Return only the tail of the data below, word for word: the line with "21 maggio 2008 alle ore 14:37 (182, 1573)" and each line after it through the final one.

**DATA TO EXAMINE:**
>>>>
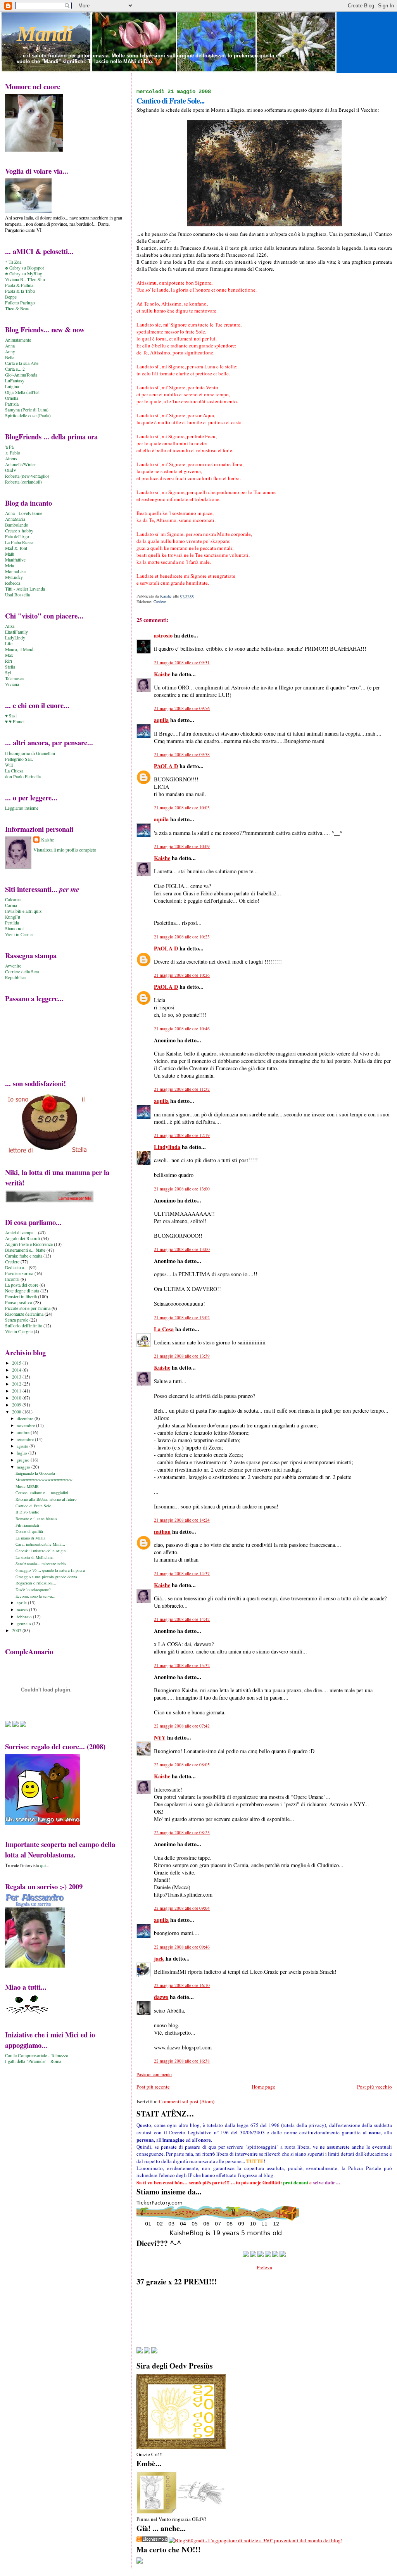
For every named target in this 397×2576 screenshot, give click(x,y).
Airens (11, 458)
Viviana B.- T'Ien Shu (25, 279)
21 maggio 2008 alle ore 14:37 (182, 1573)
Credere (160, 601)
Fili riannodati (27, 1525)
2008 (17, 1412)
<<<<
**THE COMPLETED TASK:**
21 maggio 2008 alle ore 14:37 (182, 1573)
Credere (160, 601)
Fili riannodati (27, 1525)
2008 (17, 1412)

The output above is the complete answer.